# [Problem to work on]
Write out the entries below, from their start through the line holding "Action: point(799,353)", inclusive. Leave out the pictures.

# [Given records]
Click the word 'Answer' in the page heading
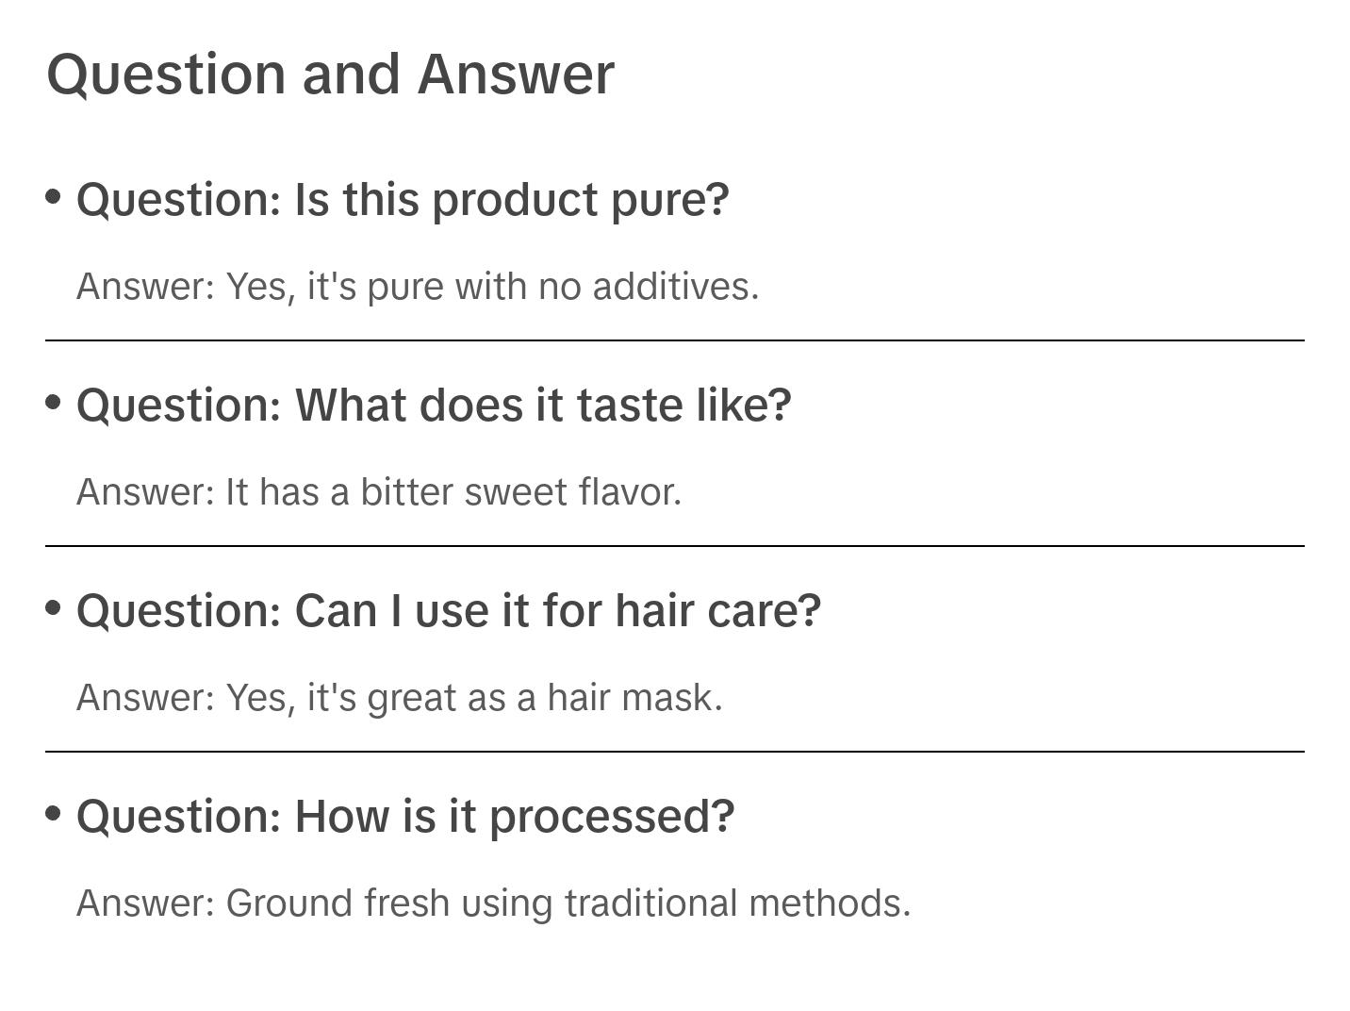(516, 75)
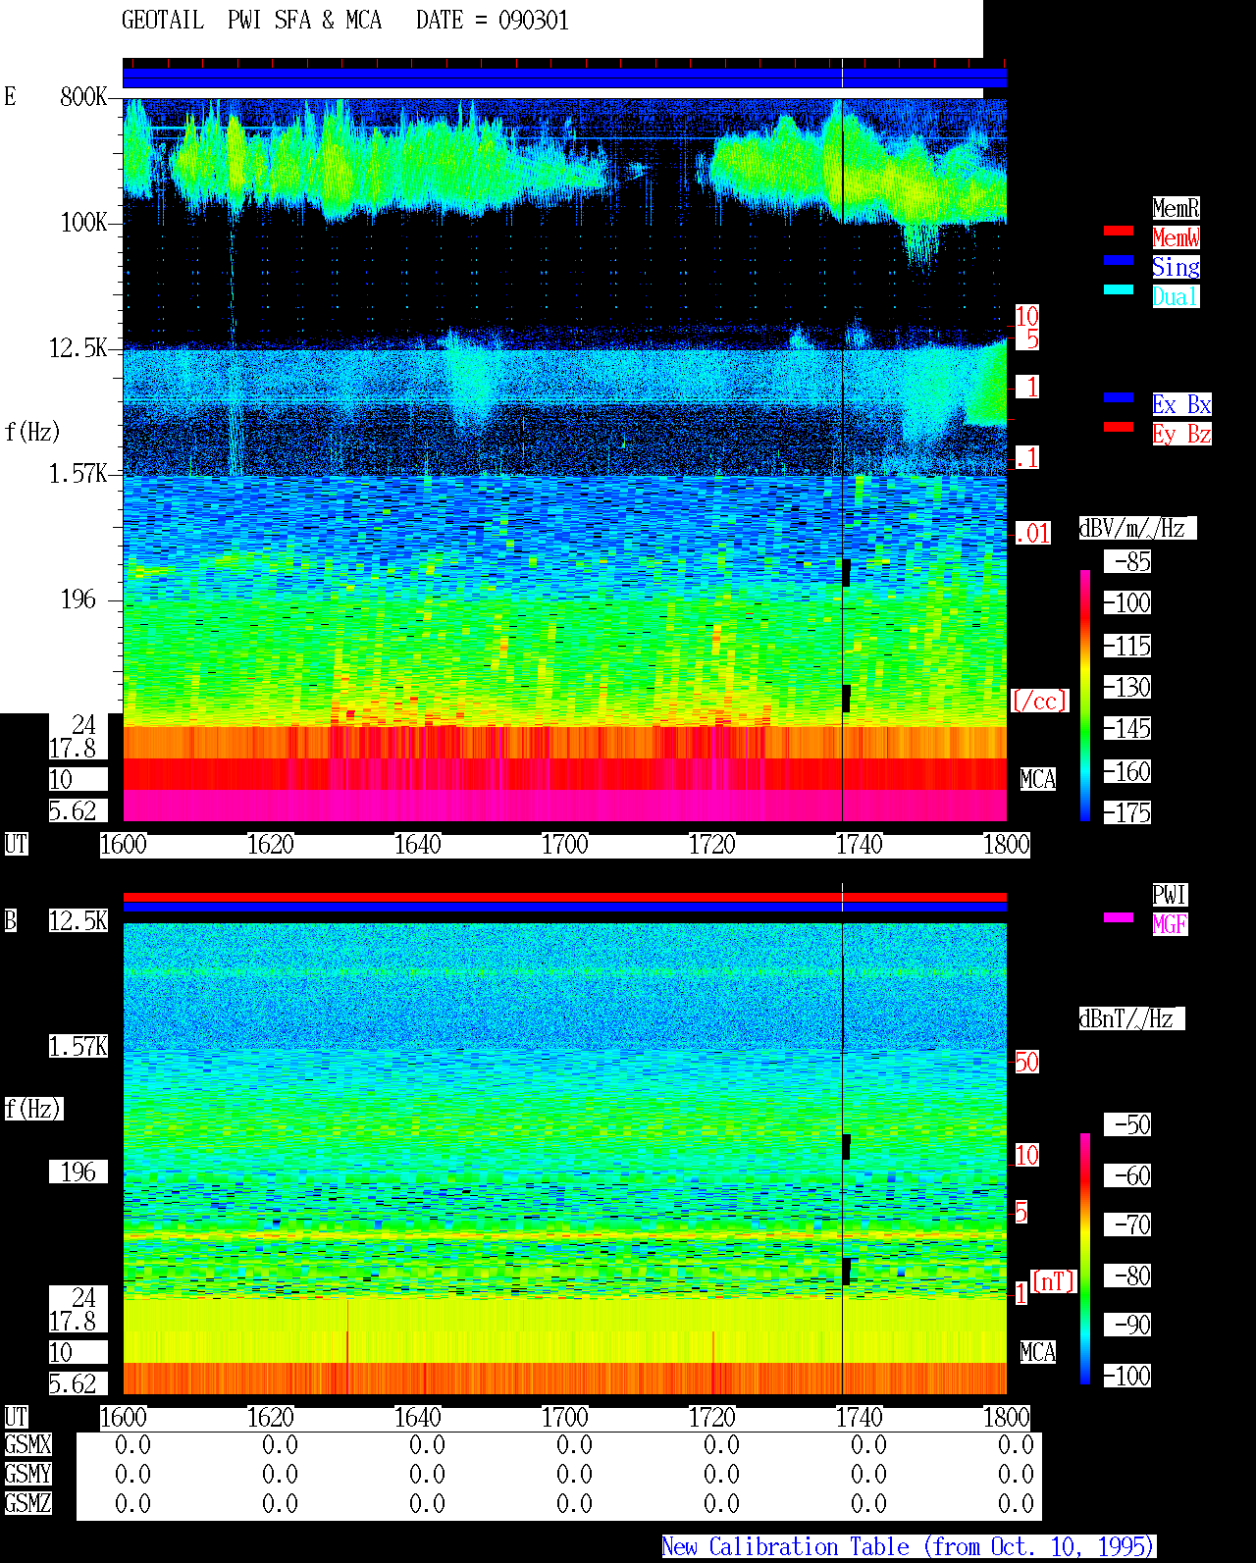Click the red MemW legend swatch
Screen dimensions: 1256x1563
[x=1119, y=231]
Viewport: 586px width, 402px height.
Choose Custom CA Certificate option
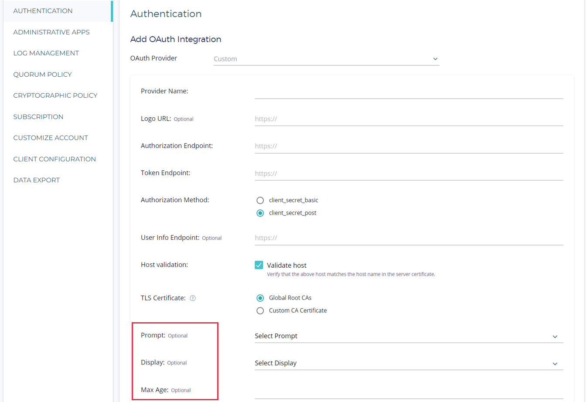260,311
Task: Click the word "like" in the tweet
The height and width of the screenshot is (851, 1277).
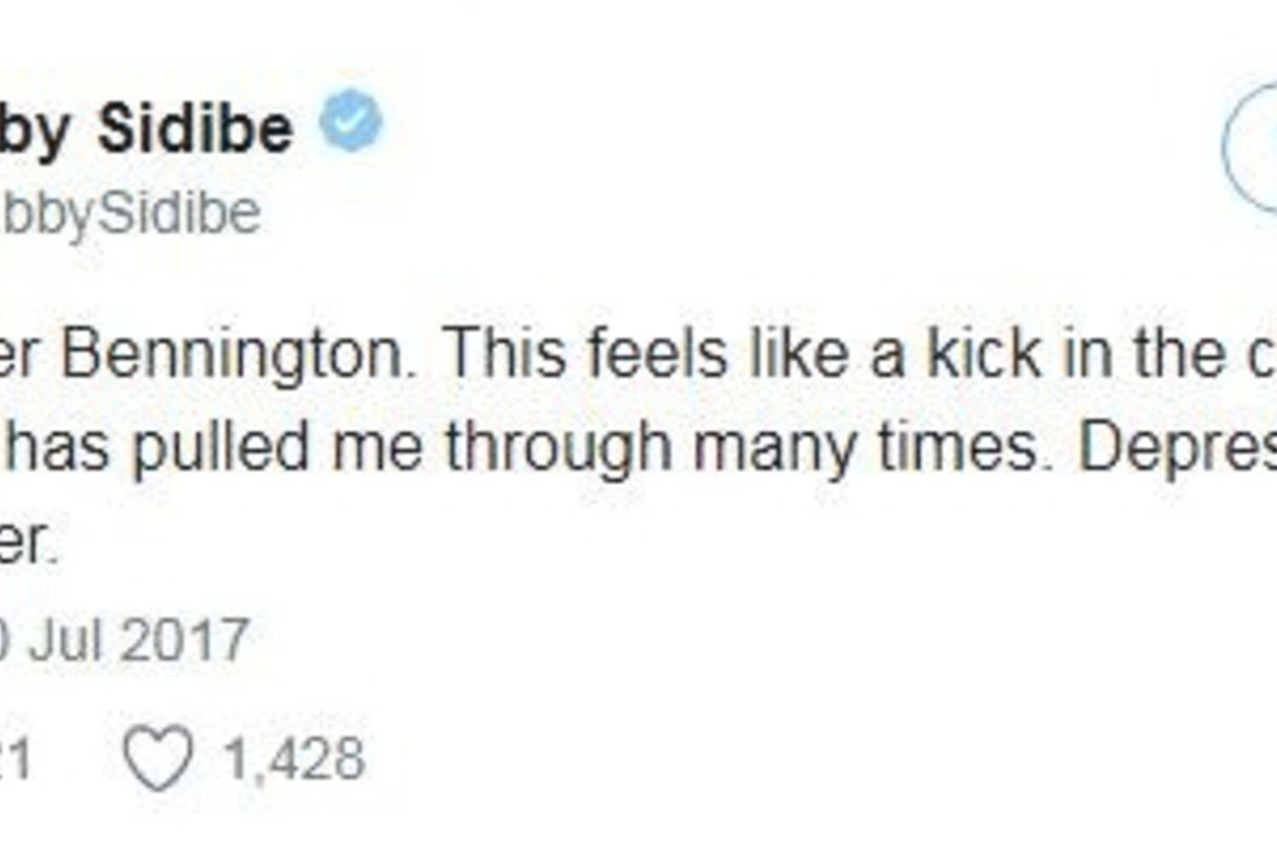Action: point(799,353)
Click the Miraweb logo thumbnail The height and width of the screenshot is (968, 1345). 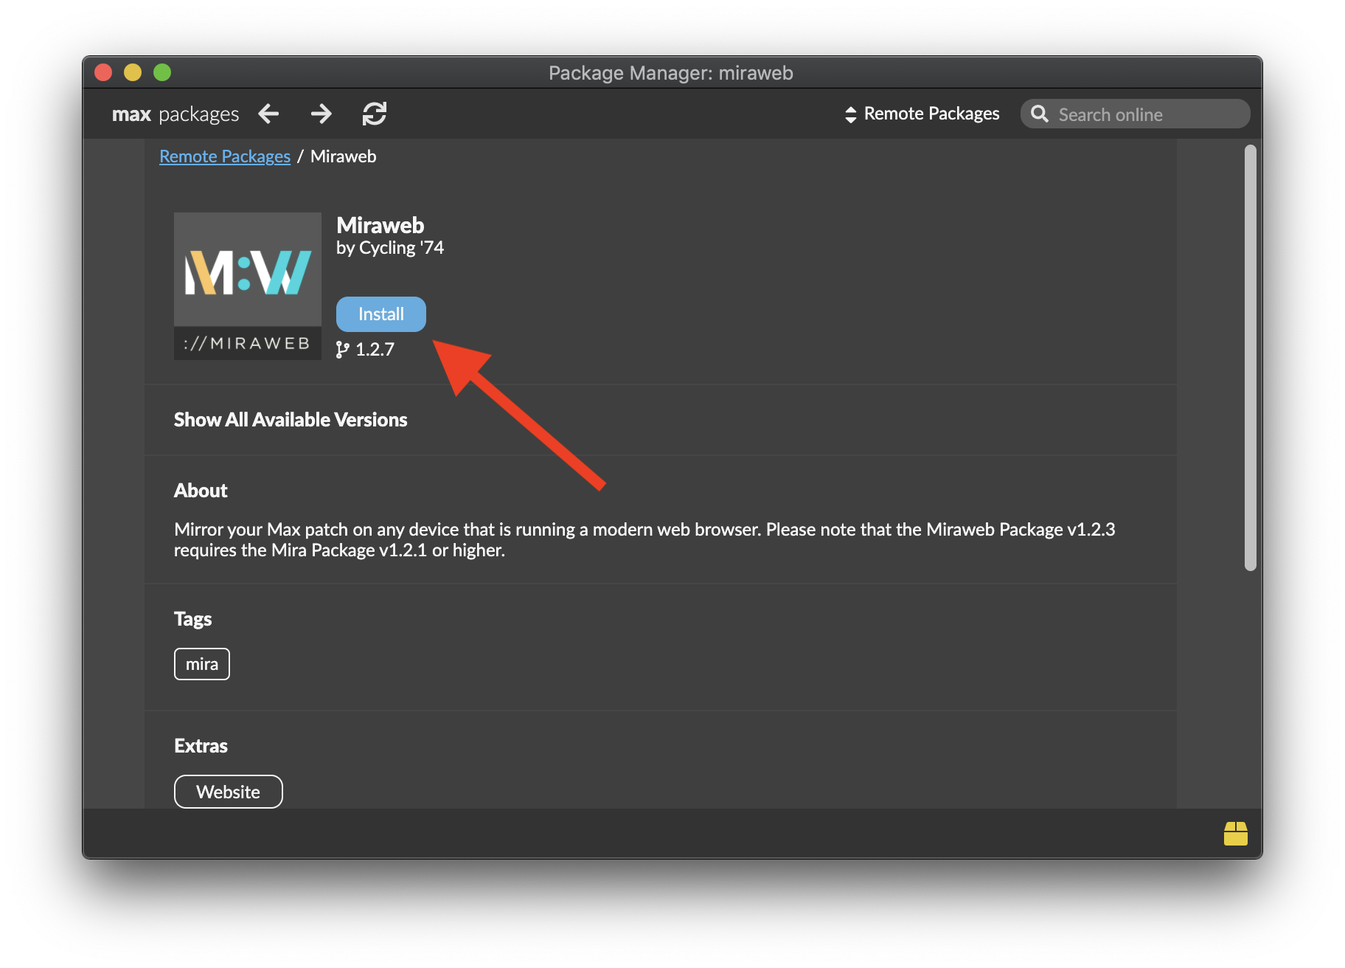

# [Completed exercise]
Click the word 'Answer' in the page heading
(516, 75)
Click the red MemW legend swatch
Screen dimensions: 1256x1563
[x=1119, y=231]
Viewport: 586px width, 402px height.
Choose Custom CA Certificate option
260,311
Task: Click the word "like" in the tweet
The height and width of the screenshot is (851, 1277).
Action: point(799,353)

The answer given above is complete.